Exploring the analytical potential of NMR spectroscopy in chiral anisotropic media for the study of the natural abundance deuterium distribution in organic molecules.

The deuterium/hydrogen (D/H)(i) ratio measurement by quantitative (2)H NMR spectroscopy is a method of choice for the analysis of kinetic isotopic effects associated with enzyme-catalyzed reactions during a biosynthetic pathway. However, the efficiency of the current isotropic (2)H-[(1)H] NMR can be limited by the rather small chemical shift dispersion of deuterium nuclei. In addition, this method does not allow the enantiotopic deuterons in prochiral molecules to be spectrally discriminated, hence precluding the quantification of isotopic fractionation on methylene prostereogenic sites. In this work, we explore another analytical strategy able to circumvent these disadvantages. This approach is based on the use of natural abundance (2)H 2D NMR experiments on solutes embedded in polypeptidic, chiral liquid crystalline solvent. Thus, we show that NMR in these oriented phases is a powerful way to separate deuterium signals on the basis of the quadrupolar interactions, providing a promising alternative to overcrowded (2)H NMR spectra obtained in liquid state.
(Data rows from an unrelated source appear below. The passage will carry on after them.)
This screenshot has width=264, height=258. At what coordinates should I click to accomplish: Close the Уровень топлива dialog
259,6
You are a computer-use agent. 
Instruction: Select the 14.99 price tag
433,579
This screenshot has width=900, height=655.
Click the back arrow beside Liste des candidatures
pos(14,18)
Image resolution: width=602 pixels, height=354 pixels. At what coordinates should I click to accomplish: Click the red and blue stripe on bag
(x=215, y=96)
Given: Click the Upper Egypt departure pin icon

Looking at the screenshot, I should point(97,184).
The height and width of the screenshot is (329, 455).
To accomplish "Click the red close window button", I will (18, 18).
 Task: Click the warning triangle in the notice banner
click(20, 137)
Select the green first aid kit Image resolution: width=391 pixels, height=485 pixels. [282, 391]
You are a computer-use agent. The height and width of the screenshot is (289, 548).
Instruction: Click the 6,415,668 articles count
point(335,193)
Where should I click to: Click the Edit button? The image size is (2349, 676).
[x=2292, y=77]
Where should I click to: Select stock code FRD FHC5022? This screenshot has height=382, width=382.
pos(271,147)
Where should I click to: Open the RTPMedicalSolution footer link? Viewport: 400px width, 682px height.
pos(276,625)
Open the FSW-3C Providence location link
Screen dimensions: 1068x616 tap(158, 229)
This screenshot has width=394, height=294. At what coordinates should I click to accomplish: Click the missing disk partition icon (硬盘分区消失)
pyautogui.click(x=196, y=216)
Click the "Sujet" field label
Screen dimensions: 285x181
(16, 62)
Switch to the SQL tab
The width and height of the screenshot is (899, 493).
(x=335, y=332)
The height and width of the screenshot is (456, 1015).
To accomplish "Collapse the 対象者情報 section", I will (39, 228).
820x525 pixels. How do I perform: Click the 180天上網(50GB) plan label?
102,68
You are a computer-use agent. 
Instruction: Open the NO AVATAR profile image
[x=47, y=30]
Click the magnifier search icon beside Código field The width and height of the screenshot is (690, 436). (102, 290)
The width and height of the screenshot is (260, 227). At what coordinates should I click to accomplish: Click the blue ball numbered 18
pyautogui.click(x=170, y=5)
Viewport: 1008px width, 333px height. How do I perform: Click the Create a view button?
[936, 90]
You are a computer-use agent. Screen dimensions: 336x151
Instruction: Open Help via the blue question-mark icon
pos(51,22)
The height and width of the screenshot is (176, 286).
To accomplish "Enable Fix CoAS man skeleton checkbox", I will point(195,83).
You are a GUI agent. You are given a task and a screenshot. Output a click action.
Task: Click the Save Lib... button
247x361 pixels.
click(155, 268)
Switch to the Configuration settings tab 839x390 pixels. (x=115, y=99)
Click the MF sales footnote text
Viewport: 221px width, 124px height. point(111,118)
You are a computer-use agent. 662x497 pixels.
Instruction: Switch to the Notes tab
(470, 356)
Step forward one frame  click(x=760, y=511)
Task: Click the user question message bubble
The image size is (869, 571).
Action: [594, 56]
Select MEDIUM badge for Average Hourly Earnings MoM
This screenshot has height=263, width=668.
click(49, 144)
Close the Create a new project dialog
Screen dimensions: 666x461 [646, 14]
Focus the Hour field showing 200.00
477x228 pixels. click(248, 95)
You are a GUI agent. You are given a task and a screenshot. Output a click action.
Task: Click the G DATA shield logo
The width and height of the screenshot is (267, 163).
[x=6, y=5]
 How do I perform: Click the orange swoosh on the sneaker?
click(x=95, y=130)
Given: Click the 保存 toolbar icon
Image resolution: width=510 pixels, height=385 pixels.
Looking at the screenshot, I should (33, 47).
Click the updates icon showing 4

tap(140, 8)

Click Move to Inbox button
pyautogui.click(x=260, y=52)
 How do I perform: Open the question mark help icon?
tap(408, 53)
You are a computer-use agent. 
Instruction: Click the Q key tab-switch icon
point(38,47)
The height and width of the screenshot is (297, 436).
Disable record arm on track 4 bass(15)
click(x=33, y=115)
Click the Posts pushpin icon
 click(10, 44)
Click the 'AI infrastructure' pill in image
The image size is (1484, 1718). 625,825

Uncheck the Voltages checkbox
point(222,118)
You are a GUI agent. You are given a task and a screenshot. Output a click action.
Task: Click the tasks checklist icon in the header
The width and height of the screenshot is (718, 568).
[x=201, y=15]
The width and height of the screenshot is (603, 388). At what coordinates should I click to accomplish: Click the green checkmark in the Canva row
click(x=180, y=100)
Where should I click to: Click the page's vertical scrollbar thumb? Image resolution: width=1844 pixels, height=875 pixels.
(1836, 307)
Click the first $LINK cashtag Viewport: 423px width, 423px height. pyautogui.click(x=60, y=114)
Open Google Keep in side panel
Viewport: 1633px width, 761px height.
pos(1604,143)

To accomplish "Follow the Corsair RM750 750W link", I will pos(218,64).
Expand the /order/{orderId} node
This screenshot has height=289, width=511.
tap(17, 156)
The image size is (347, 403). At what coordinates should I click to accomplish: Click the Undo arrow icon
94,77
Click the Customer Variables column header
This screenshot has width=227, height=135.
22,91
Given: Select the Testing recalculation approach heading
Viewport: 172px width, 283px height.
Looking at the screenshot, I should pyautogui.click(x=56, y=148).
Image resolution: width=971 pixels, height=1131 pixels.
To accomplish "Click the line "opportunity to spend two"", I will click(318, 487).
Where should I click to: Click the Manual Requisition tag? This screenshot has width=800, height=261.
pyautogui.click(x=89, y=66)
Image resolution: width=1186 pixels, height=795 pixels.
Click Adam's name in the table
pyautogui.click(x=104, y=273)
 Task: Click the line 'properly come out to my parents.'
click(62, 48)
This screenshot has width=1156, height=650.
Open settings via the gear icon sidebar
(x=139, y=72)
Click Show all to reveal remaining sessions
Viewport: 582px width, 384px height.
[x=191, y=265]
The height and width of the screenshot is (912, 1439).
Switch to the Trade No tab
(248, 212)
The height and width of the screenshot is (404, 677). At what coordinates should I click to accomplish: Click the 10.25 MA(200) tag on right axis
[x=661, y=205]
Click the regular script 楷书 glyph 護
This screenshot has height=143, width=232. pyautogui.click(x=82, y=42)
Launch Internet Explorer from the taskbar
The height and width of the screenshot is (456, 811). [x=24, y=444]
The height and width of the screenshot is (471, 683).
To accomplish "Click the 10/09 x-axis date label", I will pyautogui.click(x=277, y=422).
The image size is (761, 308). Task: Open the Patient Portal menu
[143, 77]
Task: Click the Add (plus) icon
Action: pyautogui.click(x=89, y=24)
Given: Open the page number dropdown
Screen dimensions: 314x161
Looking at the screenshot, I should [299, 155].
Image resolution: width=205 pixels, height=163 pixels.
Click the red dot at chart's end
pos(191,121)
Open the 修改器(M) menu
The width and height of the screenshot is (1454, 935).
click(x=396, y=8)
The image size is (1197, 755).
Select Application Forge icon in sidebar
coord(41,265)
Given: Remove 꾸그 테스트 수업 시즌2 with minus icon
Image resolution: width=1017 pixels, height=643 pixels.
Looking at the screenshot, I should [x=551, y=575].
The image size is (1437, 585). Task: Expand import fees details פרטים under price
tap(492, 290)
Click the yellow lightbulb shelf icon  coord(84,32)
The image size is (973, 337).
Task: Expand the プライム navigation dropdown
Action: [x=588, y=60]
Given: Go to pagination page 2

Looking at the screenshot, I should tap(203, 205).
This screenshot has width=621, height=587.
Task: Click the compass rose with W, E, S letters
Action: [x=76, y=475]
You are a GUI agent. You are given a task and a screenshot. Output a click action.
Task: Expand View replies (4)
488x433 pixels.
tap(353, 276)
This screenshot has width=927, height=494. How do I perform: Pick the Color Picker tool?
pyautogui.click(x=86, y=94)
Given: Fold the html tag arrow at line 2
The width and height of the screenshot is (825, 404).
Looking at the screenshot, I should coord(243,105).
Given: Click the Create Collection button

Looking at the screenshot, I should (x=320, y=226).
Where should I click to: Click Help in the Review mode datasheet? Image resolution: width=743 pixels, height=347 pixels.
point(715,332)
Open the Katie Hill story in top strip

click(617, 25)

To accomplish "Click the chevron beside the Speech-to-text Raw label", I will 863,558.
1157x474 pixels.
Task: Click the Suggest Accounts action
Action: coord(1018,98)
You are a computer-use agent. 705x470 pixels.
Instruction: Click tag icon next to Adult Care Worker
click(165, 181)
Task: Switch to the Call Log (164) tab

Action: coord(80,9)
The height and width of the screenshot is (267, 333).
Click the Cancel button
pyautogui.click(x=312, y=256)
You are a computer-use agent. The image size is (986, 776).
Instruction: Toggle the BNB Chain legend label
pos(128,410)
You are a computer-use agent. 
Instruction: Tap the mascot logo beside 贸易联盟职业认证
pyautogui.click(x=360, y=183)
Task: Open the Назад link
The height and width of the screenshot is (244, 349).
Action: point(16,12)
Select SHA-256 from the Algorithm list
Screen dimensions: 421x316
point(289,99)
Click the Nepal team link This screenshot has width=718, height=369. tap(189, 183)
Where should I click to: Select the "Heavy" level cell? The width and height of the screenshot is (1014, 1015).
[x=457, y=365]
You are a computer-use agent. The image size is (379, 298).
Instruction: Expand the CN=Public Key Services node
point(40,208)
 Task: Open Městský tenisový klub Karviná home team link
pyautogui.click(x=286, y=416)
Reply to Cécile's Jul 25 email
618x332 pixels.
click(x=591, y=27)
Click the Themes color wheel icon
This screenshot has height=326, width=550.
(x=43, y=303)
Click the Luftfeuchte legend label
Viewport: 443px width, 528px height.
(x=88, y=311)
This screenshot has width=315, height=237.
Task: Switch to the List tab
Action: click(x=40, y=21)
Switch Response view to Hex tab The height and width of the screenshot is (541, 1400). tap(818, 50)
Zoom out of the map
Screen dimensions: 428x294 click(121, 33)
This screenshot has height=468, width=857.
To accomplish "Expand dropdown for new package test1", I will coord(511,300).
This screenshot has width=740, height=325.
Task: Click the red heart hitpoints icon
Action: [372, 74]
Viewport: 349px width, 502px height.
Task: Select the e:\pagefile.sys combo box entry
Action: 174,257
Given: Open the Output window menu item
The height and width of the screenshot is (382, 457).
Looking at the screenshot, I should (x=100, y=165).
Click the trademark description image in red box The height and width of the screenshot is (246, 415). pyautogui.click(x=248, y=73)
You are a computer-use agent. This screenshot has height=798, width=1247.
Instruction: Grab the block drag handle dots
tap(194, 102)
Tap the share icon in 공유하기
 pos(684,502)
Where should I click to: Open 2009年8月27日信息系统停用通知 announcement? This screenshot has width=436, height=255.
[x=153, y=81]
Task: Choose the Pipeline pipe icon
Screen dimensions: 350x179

To illustrate our purpose, we have experimentally investigated the case of 1,1'-bis(phenylthio)hexane derived by cleavage from methyl linoleate of safflower. The (2)H NMR results in chiral liquid crystals are presented and discussed. We show, for the first time, that (D/H)(pro-R) and (D/H)(pro-S) can be measured at the same methylene position of a fatty acid chain.